__TASK INSTRUCTIONS__:
Report back each line of the records that contains the string "computer".

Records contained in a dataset
>>
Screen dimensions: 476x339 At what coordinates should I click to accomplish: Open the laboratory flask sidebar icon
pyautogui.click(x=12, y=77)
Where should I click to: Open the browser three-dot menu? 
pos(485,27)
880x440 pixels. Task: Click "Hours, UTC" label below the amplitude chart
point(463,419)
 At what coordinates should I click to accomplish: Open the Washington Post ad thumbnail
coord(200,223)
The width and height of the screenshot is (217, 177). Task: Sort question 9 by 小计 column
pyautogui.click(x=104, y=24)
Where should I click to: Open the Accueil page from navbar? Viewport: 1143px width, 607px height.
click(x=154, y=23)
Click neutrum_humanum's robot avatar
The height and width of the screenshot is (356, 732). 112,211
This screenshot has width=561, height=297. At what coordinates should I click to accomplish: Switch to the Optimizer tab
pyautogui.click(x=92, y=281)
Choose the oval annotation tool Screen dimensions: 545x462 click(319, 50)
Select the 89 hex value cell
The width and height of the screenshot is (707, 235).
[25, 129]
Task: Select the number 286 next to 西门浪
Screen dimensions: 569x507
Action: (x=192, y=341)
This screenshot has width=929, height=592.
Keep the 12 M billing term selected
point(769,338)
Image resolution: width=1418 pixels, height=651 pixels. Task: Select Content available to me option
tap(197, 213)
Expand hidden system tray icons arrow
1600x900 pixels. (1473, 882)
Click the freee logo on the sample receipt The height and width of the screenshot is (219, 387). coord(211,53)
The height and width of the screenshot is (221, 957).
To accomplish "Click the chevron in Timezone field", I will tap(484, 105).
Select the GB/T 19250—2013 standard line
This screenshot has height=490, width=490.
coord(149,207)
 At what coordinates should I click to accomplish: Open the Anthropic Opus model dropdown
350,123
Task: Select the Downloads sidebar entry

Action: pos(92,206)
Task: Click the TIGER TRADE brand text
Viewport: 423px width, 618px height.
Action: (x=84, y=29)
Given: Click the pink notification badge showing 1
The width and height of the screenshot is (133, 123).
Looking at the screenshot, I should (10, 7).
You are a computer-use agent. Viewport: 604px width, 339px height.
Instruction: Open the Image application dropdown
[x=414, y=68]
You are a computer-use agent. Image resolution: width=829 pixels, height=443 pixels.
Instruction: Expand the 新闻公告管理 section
<<
__TASK OUTPUT__:
You are a computer-use agent. Viewport: 604px width, 339px height.
You are a computer-use agent. Image resolution: width=829 pixels, height=443 pixels.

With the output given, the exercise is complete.